WORK TO BE COMPLETED:
Copy out each line of the records below that contains the word "what".
+++ DATA ROWS
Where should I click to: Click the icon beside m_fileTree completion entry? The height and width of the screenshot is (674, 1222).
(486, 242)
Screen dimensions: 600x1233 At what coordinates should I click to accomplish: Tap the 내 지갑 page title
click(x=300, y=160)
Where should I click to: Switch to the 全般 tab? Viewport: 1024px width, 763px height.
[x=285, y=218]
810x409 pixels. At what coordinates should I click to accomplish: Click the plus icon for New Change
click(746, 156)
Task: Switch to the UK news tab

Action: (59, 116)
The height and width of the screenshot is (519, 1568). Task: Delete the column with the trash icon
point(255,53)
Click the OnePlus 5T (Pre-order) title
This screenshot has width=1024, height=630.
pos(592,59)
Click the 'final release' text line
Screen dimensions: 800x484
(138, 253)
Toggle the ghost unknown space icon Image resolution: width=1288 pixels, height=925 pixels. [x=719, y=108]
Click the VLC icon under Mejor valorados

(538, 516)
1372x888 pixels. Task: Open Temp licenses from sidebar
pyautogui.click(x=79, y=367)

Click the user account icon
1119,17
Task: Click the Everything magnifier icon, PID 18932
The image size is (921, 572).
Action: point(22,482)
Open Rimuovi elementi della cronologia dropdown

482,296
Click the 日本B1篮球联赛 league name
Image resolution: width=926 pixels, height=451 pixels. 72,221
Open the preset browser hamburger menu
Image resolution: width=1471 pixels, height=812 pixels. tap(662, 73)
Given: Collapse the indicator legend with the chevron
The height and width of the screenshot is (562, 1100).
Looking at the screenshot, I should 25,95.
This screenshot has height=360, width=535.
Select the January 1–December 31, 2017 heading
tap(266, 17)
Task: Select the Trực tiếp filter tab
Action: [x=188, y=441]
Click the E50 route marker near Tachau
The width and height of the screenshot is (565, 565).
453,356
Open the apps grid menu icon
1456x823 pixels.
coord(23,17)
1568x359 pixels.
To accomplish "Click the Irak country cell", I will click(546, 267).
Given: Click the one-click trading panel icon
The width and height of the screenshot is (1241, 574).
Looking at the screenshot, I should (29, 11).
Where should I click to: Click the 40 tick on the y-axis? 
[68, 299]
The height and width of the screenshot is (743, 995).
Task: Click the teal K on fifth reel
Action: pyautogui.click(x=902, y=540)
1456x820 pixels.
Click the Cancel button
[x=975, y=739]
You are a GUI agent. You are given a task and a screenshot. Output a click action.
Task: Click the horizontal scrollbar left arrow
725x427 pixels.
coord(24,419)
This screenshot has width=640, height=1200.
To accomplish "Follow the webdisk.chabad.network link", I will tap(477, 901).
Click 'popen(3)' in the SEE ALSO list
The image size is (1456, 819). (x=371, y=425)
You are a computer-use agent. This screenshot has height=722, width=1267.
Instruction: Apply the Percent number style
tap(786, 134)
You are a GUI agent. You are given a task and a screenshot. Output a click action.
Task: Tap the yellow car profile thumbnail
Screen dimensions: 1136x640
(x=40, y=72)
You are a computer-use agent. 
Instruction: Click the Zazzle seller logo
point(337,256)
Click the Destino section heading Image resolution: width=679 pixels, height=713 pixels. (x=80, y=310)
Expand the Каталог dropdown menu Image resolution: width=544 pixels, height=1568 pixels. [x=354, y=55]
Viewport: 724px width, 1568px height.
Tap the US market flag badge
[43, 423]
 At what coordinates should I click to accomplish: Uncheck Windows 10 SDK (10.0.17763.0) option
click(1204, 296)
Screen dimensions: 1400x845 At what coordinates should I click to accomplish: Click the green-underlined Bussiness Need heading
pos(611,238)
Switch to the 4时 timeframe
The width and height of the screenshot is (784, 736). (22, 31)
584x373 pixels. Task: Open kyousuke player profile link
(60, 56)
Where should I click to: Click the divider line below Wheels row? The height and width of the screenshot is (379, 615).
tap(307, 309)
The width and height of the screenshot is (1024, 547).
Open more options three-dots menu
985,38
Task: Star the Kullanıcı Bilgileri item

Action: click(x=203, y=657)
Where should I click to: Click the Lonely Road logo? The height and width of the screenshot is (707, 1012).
++++++
TASK RESULT:
Screen dimensions: 600x1233 At what coordinates should I click to accomplish: Tap the 내 지갑 page title
810x409 pixels. At what coordinates should I click to accomplish: Click the plus icon for New Change
 At what coordinates should I click to accomplish: Uncheck Windows 10 SDK (10.0.17763.0) option
Screen dimensions: 1400x845 At what coordinates should I click to accomplish: Click the green-underlined Bussiness Need heading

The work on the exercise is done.